_Task requirements_
Print the piece below on China's one-child policy and the case of Mao Hengfeng in full, word for word.

_Given text_
================
I consider myself to be pretty much pro-abortion down the line, but there’s one thing I’ve never understood about the pro-choice movement — why does it feel necessary to kow-tow to China and ignore the horrors of that country’s one child policy?

For example, you were about as likely to hear Gloria Steinem endorse George W. Bush for president as you were to hear a major feminist or pro-choice group highlight the plight of Mao Hengfeng.

Fifteen years ago Hengfeng became pregnant in violation of the one child policy. She refused to have an abortion, and so was fired from her job at a soap factory. She was then told she could have her job back if she terminated a third pregnancy, which she did. The state, however, refused to reinstate her job. Since then, Hengfeng has been petitioning China about this gross violation of human rights.

It came to light in October that in April 2004 Hengfeng was arrested and ordered to undergo “re-education through labor.” Information obtained by New York-based Human Rights in China indicates that Hengfeng may have been subjected to torture while in prison.

Amnesty International highlighted her case on October 6 and urged people to write Chinese authorities to demand Hengfeng’s release. Acknowledgement from feminist and pro-choice groups was deafening in its silence.

Consider, for example, the Feminist Majority Foundation which publishes a regular global news feature related to issues important to feminism. The Feminist Majority Foundation has published a couple dozen stories that mention China in 2004, including highlighting China’s plan to send a woman astronaut into space and several about the Bush administration’s decision to withhold international family planning funds from the UN related specifically to China’s one child practice. But mentioning the plight of someone like Hengfeng is nowhere to be found — acknowledging that coercion and violence are still part and parcel of China’s one-child program would be off-message and might embolden anti-abortion activists, so why rock the boat by defending this woman’s human rights?
================
_Record extracts_
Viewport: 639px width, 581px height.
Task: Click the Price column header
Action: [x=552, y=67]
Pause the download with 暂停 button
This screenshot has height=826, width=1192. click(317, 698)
================
_Reply to the exercise_
I consider myself to be pretty much pro-abortion down the line, but there’s one thing I’ve never understood about the pro-choice movement — why does it feel necessary to kow-tow to China and ignore the horrors of that country’s one child policy?

For example, you were about as likely to hear Gloria Steinem endorse George W. Bush for president as you were to hear a major feminist or pro-choice group highlight the plight of Mao Hengfeng.

Fifteen years ago Hengfeng became pregnant in violation of the one child policy. She refused to have an abortion, and so was fired from her job at a soap factory. She was then told she could have her job back if she terminated a third pregnancy, which she did. The state, however, refused to reinstate her job. Since then, Hengfeng has been petitioning China about this gross violation of human rights.

It came to light in October that in April 2004 Hengfeng was arrested and ordered to undergo “re-education through labor.” Information obtained by New York-based Human Rights in China indicates that Hengfeng may have been subjected to torture while in prison.

Amnesty International highlighted her case on October 6 and urged people to write Chinese authorities to demand Hengfeng’s release. Acknowledgement from feminist and pro-choice groups was deafening in its silence.

Consider, for example, the Feminist Majority Foundation which publishes a regular global news feature related to issues important to feminism. The Feminist Majority Foundation has published a couple dozen stories that mention China in 2004, including highlighting China’s plan to send a woman astronaut into space and several about the Bush administration’s decision to withhold international family planning funds from the UN related specifically to China’s one child practice. But mentioning the plight of someone like Hengfeng is nowhere to be found — acknowledging that coercion and violence are still part and parcel of China’s one-child program would be off-message and might embolden anti-abortion activists, so why rock the boat by defending this woman’s human rights?